Non so se per un essere tanto spietato e avido come lui (oh, come se io fossi stata da meno!) fosse stato più naturale non attaccarsi a nulla o bramare qualcosa con tutto se stesso! Sembrava aver appena conquistato qualcosa agognata da secoli, in quel momento finalmente nelle sue mani. Era così incredulo, così eccitato alla sola idea di avvenuta conquista, da non volersene perdere una sola goccia, ingurgitandone e centellinandone ognuna con minuziosa e viscida attenzione, classe, ingordigia, superbia. Non potevo vederlo, ma quel suo stato di estremo, sebben fulmineo, godimento, era così forte che potevo semplicemente fiutarlo nell'aria intorno a me, la stessa aria che Demetri stava saturando del suo pungente, irresistibile, inconfondibile odore.
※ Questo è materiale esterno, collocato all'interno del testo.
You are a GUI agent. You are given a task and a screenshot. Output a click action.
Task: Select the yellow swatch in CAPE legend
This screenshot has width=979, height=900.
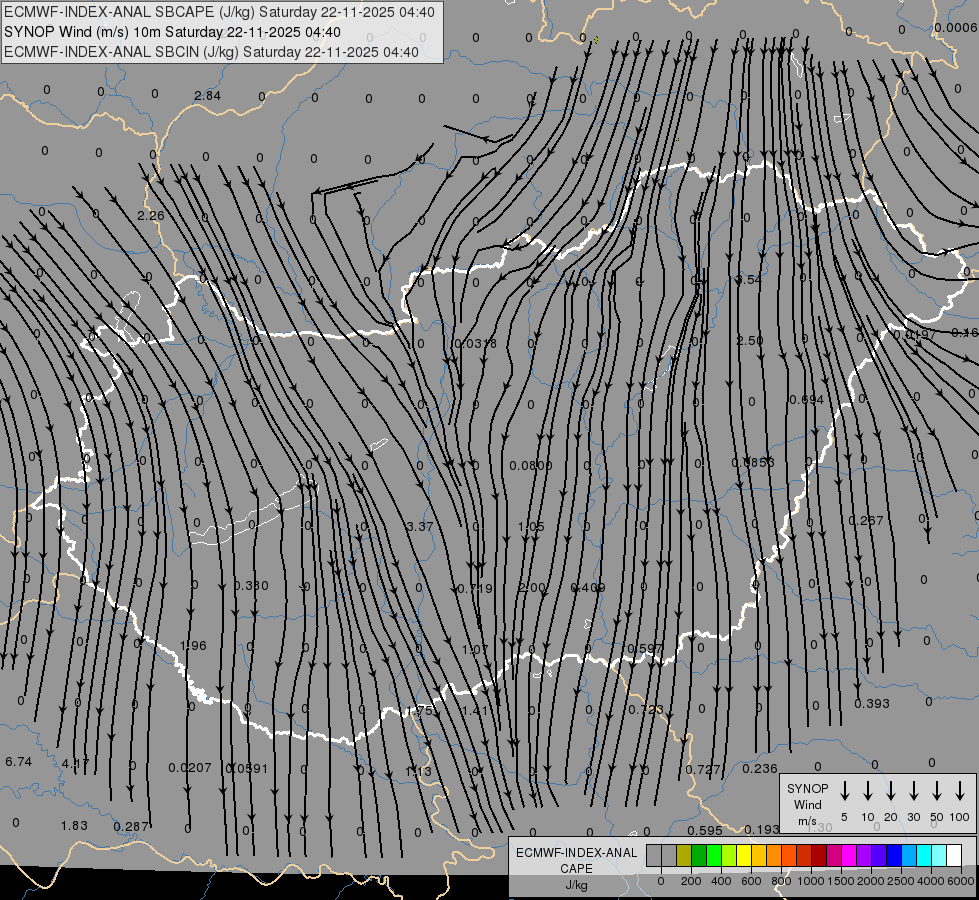coord(744,855)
Un profumo che avevo sentito e apprezzato per secoli, ma che solo ora si era reso degno e capace di annegare ogni mio senso. Si, per una volta, lo avevo fatto vincere...
Che avesse intuito, o addirittura visto qualcosa, ormai non ne dubitavo più. Invidia, disappunto, e curiosità lo logoravano dentro e come me, non si vergognò troppo nel mostrarmelo. Ma ciò che mai mi sarei aspettata di vedere, percepire in lui, fu una sola, particolare emozione: la malinconia. Una maliconia tersa di angosce e...persino rimorso? Io ero davvero un essere empio, su questo non v'era dubbio... ma, seppur a modo mio, conoscevo l'amore, era l'arte con cui lavoravo giorno per giorno, il mio cuore congelato riusciva in qualche modo a plasmarlo al mio caso, sulla mia nuova o forse inesistente anima. Ma che Demetri avesse un cuore, o anche solo che si ricordasse di averne avuto uno, era umanamente, inumanamente impensabile! Che la causa fossi io (e a quel punto mi sarei stupita solo in parte) o meno, che fosse per me o per se stesso, Demetri aveva appena sbottonato l'ultimo lembo di quella camicia che da secoli mi ero diligentemente impegnata, pur sempre nel mio tempo inutile o libero, a sgualcire con tutto il fascino delle mie fattezze ammalianti e del mio animo, delle mie parole magnetiche e suadenti come la più estatica e pericolosa delle ipnosi, la più affilata e lucente delle lame.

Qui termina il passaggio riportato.